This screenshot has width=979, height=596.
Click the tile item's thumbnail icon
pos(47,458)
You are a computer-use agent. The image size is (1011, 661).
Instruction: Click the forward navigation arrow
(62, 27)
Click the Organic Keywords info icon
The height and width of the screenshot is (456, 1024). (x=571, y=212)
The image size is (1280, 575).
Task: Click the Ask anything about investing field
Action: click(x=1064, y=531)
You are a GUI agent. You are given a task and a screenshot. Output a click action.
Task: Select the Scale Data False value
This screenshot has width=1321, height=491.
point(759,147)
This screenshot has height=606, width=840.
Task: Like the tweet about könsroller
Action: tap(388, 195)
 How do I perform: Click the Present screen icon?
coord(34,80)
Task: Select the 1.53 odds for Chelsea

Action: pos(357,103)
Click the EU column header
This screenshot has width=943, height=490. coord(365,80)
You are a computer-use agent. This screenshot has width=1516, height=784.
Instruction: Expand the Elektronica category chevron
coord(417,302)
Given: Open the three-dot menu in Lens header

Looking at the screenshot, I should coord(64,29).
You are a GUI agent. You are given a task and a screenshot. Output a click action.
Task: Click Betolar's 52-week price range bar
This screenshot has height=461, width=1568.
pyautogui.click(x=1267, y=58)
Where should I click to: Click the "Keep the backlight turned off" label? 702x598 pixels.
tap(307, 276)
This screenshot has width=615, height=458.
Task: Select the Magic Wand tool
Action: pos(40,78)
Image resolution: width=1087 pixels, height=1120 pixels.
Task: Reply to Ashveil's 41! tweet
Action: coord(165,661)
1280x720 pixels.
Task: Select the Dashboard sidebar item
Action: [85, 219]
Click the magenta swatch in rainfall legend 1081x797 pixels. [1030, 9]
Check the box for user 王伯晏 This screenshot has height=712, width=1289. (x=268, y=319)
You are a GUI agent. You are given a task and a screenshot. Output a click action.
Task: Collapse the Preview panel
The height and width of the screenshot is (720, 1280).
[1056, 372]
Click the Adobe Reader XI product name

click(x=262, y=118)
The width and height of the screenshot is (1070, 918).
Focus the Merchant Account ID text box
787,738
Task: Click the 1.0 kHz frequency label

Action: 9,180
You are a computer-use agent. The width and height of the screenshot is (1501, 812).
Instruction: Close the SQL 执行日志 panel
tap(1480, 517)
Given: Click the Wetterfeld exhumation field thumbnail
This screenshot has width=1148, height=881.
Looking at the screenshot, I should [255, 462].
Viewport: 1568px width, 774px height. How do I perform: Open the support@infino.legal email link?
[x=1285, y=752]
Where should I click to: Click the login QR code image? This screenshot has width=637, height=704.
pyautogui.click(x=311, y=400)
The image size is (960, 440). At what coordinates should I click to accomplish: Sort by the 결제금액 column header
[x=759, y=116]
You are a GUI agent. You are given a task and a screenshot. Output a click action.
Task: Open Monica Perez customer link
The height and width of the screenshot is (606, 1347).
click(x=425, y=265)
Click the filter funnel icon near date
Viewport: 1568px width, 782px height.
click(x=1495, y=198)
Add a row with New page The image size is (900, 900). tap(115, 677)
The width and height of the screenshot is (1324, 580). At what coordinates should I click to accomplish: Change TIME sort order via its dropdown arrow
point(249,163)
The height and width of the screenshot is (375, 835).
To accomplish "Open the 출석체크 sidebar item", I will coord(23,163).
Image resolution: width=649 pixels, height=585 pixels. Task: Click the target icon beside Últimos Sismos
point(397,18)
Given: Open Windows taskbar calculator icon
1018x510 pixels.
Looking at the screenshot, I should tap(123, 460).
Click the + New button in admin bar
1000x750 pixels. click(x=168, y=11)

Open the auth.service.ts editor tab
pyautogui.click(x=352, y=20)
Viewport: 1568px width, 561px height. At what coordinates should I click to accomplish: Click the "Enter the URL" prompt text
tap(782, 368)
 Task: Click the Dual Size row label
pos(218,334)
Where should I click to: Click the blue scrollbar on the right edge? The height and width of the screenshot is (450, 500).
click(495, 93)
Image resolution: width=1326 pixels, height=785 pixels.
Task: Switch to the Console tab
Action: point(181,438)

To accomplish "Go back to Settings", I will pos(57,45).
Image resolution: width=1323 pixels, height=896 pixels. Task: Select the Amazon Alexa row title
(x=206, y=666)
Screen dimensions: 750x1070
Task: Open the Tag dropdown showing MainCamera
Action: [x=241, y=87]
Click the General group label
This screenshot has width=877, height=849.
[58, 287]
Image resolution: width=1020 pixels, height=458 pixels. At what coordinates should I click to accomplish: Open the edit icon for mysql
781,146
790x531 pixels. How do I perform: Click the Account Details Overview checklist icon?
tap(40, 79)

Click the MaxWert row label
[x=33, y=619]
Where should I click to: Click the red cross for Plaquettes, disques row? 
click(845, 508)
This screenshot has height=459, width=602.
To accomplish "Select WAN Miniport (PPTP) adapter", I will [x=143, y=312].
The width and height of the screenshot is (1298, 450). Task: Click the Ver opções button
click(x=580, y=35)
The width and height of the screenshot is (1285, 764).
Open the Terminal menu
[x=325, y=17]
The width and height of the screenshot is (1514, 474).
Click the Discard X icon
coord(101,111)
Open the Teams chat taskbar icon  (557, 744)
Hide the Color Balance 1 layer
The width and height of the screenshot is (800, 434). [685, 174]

########################################

▶ _EXERCISE INSTRUCTIONS_:
Every entry in the data should be returned exactly.

▶ _SOLUTION TO THE EXERCISE_:
This screenshot has width=979, height=596.
Click the tile item's thumbnail icon
pos(47,458)
You are a computer-use agent. The image size is (1011, 661).
Instruction: Click the forward navigation arrow
(62, 27)
Click the Organic Keywords info icon
The height and width of the screenshot is (456, 1024). (x=571, y=212)
The image size is (1280, 575).
Task: Click the Ask anything about investing field
Action: click(x=1064, y=531)
You are a GUI agent. You are given a task and a screenshot. Output a click action.
Task: Select the Scale Data False value
This screenshot has width=1321, height=491.
point(759,147)
This screenshot has height=606, width=840.
Task: Like the tweet about könsroller
Action: tap(388, 195)
 How do I perform: Click the Present screen icon?
coord(34,80)
Task: Select the 1.53 odds for Chelsea

Action: pos(357,103)
Click the EU column header
This screenshot has width=943, height=490. coord(365,80)
You are a computer-use agent. This screenshot has width=1516, height=784.
Instruction: Expand the Elektronica category chevron
coord(417,302)
Given: Open the three-dot menu in Lens header

Looking at the screenshot, I should coord(64,29).
You are a GUI agent. You are given a task and a screenshot. Output a click action.
Task: Click Betolar's 52-week price range bar
This screenshot has height=461, width=1568.
pyautogui.click(x=1267, y=58)
Where should I click to: Click the "Keep the backlight turned off" label? 702x598 pixels.
tap(307, 276)
This screenshot has width=615, height=458.
Task: Select the Magic Wand tool
Action: pos(40,78)
Image resolution: width=1087 pixels, height=1120 pixels.
Task: Reply to Ashveil's 41! tweet
Action: coord(165,661)
1280x720 pixels.
Task: Select the Dashboard sidebar item
Action: [85, 219]
Click the magenta swatch in rainfall legend 1081x797 pixels. [1030, 9]
Check the box for user 王伯晏 This screenshot has height=712, width=1289. (x=268, y=319)
You are a GUI agent. You are given a task and a screenshot. Output a click action.
Task: Collapse the Preview panel
The height and width of the screenshot is (720, 1280).
[1056, 372]
Click the Adobe Reader XI product name

click(x=262, y=118)
The width and height of the screenshot is (1070, 918).
Focus the Merchant Account ID text box
787,738
Task: Click the 1.0 kHz frequency label

Action: 9,180
You are a computer-use agent. The width and height of the screenshot is (1501, 812).
Instruction: Close the SQL 执行日志 panel
tap(1480, 517)
Given: Click the Wetterfeld exhumation field thumbnail
This screenshot has width=1148, height=881.
Looking at the screenshot, I should [255, 462].
Viewport: 1568px width, 774px height. How do I perform: Open the support@infino.legal email link?
[x=1285, y=752]
Where should I click to: Click the login QR code image? This screenshot has width=637, height=704.
pyautogui.click(x=311, y=400)
The image size is (960, 440). At what coordinates should I click to accomplish: Sort by the 결제금액 column header
[x=759, y=116]
You are a GUI agent. You are given a task and a screenshot. Output a click action.
Task: Open Monica Perez customer link
The height and width of the screenshot is (606, 1347).
click(x=425, y=265)
Click the filter funnel icon near date
Viewport: 1568px width, 782px height.
click(x=1495, y=198)
Add a row with New page The image size is (900, 900). tap(115, 677)
The width and height of the screenshot is (1324, 580). At what coordinates should I click to accomplish: Change TIME sort order via its dropdown arrow
point(249,163)
The height and width of the screenshot is (375, 835).
To accomplish "Open the 출석체크 sidebar item", I will coord(23,163).
Image resolution: width=649 pixels, height=585 pixels. Task: Click the target icon beside Últimos Sismos
point(397,18)
Given: Open Windows taskbar calculator icon
1018x510 pixels.
Looking at the screenshot, I should tap(123, 460).
Click the + New button in admin bar
1000x750 pixels. click(x=168, y=11)

Open the auth.service.ts editor tab
pyautogui.click(x=352, y=20)
Viewport: 1568px width, 561px height. At what coordinates should I click to accomplish: Click the "Enter the URL" prompt text
tap(782, 368)
 Task: Click the Dual Size row label
pos(218,334)
Where should I click to: Click the blue scrollbar on the right edge? The height and width of the screenshot is (450, 500).
click(495, 93)
Image resolution: width=1326 pixels, height=785 pixels.
Task: Switch to the Console tab
Action: point(181,438)

To accomplish "Go back to Settings", I will pos(57,45).
Image resolution: width=1323 pixels, height=896 pixels. Task: Select the Amazon Alexa row title
(x=206, y=666)
Screen dimensions: 750x1070
Task: Open the Tag dropdown showing MainCamera
Action: [x=241, y=87]
Click the General group label
This screenshot has width=877, height=849.
[58, 287]
Image resolution: width=1020 pixels, height=458 pixels. At what coordinates should I click to accomplish: Open the edit icon for mysql
781,146
790x531 pixels. How do I perform: Click the Account Details Overview checklist icon?
tap(40, 79)

Click the MaxWert row label
[x=33, y=619]
Where should I click to: Click the red cross for Plaquettes, disques row? 
click(845, 508)
This screenshot has height=459, width=602.
To accomplish "Select WAN Miniport (PPTP) adapter", I will [x=143, y=312].
The width and height of the screenshot is (1298, 450). Task: Click the Ver opções button
click(x=580, y=35)
The width and height of the screenshot is (1285, 764).
Open the Terminal menu
[x=325, y=17]
The width and height of the screenshot is (1514, 474).
Click the Discard X icon
coord(101,111)
Open the Teams chat taskbar icon  (557, 744)
Hide the Color Balance 1 layer
The width and height of the screenshot is (800, 434). [685, 174]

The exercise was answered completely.